Intelligence émotionnelle, de Delphine “DD” Desusclade
Azadeh vit dans un monde idyllique, grâce à des IA bienveillantes et empathiques. Malgré son autisme qui lui rend difficiles les relations sociales, elle est bien acceptée, mais elle aimerait se rendre plus utile.
Peut-être parce qu'il vient après le précédent un peu déprimant, ce récit m'a beaucoup plu, j'ai adoré cet univers faisant la part belle à l'intelligence émotionnelle.

Archives – page 12, d’Auriane Velten
Extrait d'un index des archives de la station Exode.
Un texte vraiment spécial, heureusement à petite dose.

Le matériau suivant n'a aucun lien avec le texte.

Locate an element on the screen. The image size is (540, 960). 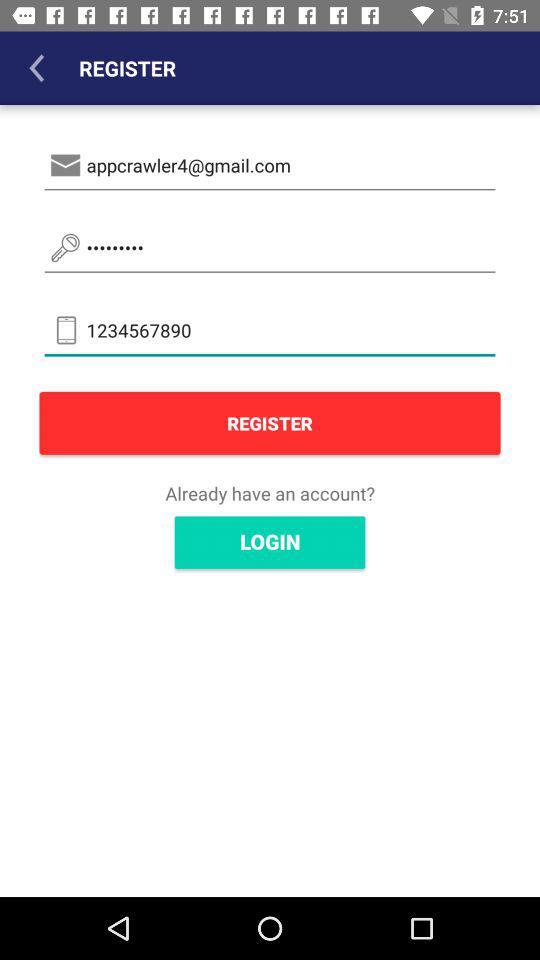
the already have an icon is located at coordinates (270, 492).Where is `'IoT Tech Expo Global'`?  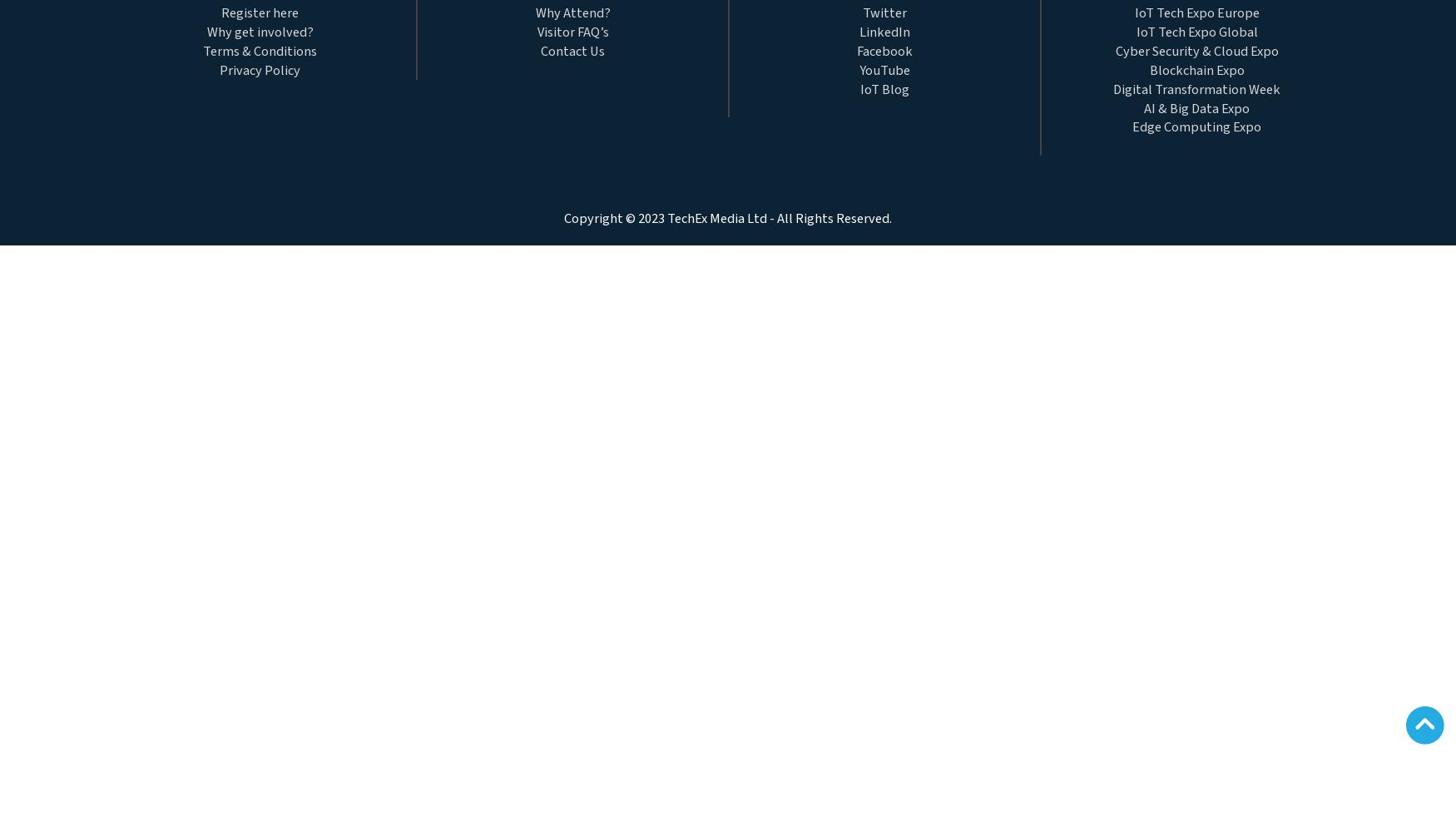 'IoT Tech Expo Global' is located at coordinates (1195, 32).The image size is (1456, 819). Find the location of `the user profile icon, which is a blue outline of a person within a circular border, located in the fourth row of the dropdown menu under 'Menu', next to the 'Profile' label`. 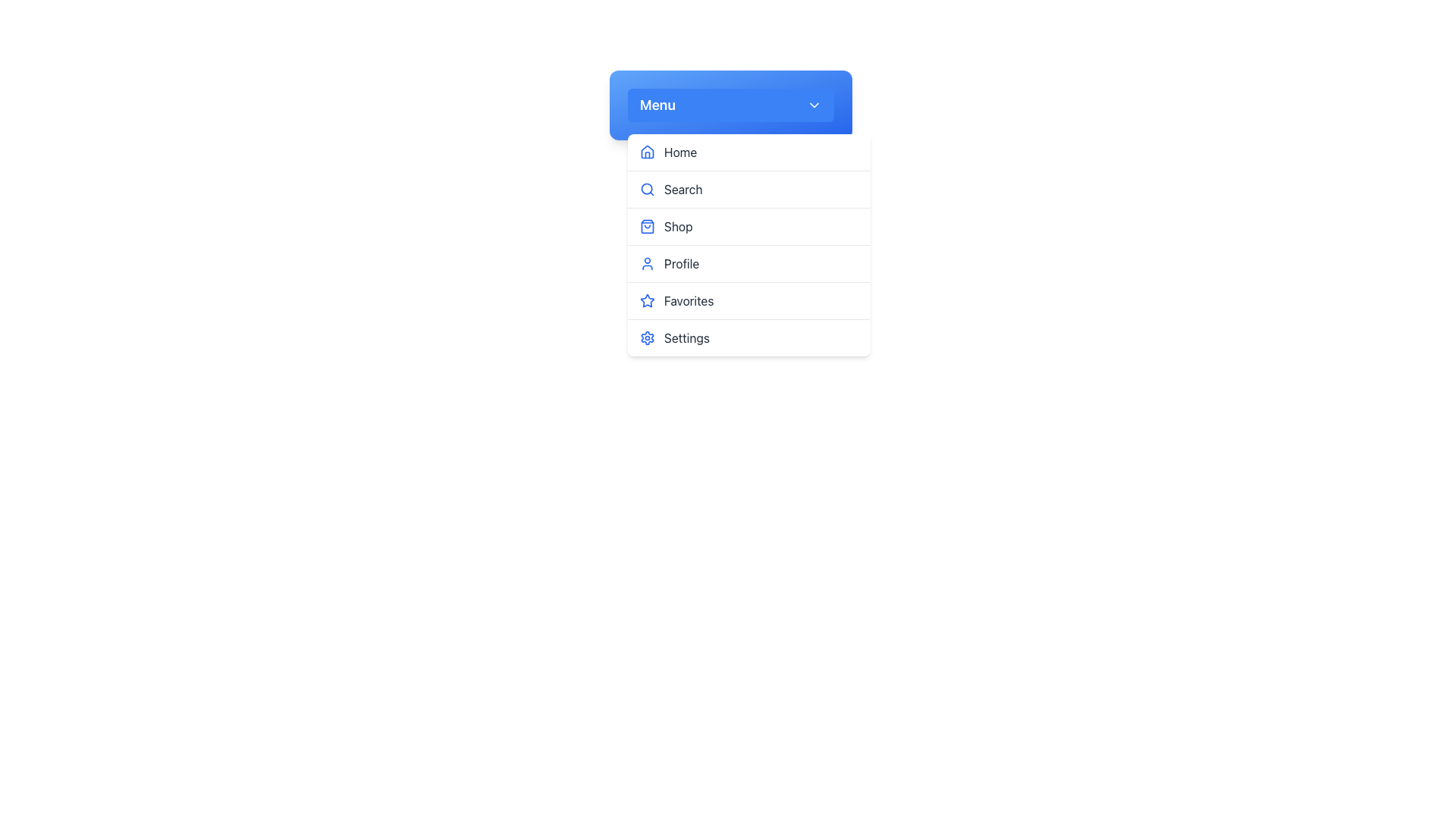

the user profile icon, which is a blue outline of a person within a circular border, located in the fourth row of the dropdown menu under 'Menu', next to the 'Profile' label is located at coordinates (648, 262).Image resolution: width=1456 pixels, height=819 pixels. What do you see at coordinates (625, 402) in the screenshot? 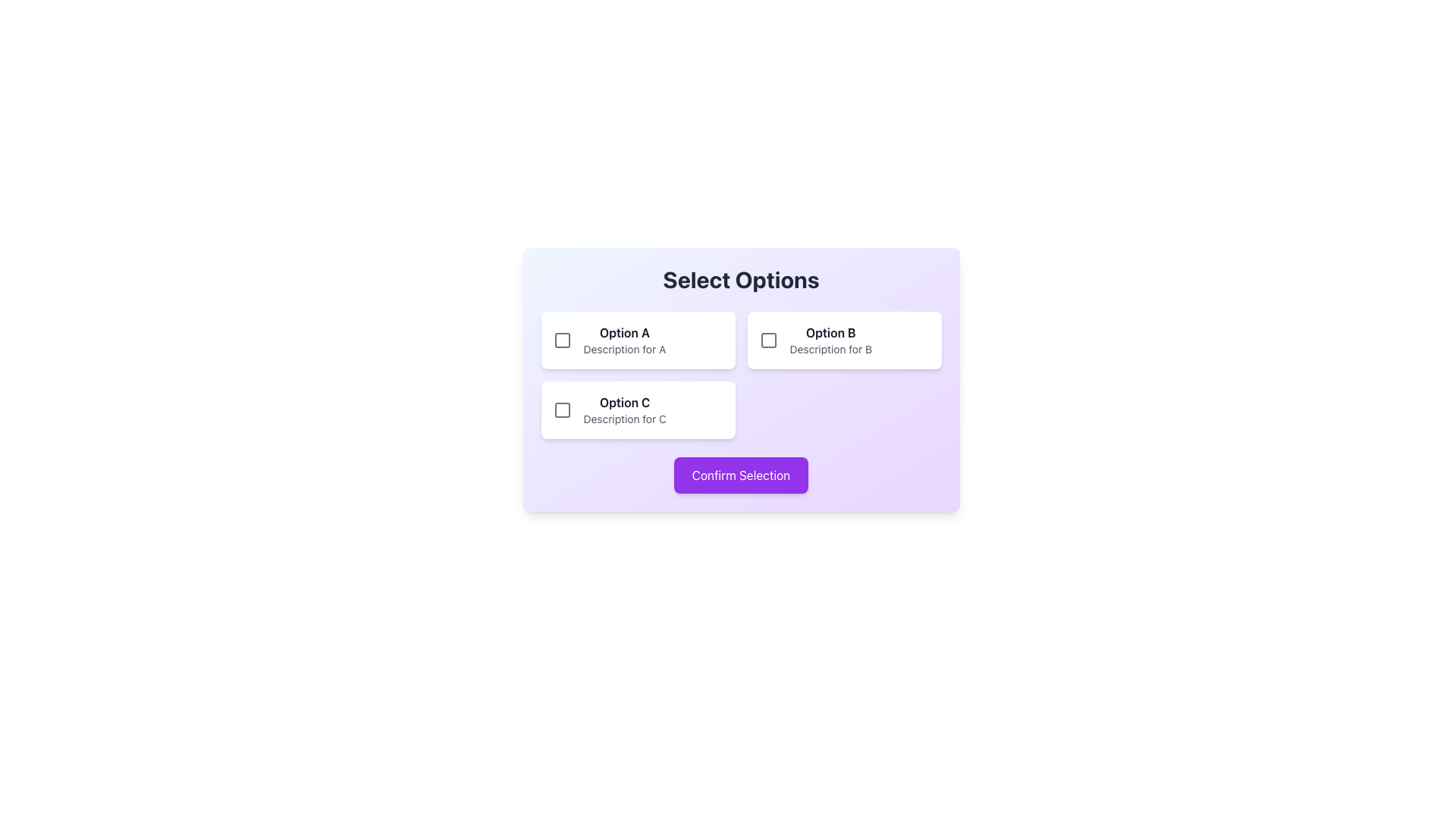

Comment peut-on être terrien ?, de Marc Oreggia
Un navigateur humain perdu dans un trou de ver est secouru par un vaisseau de la Diversité, une union de peuples extraterrestres dont il ne connaissait pas l'existence.
J'ai eu du mal à rentrer dans cette nouvelle qui nous assène un peu trop de choses d'un coup au début en alternant rapidement les points de vue, mais finalement j'ai trouvé très sympa cette aventure bourrée d'humour. Et, à l'instar des habitants du vaisseau, j'ai bien ri du meme "Est-ce que ça se mange ?" !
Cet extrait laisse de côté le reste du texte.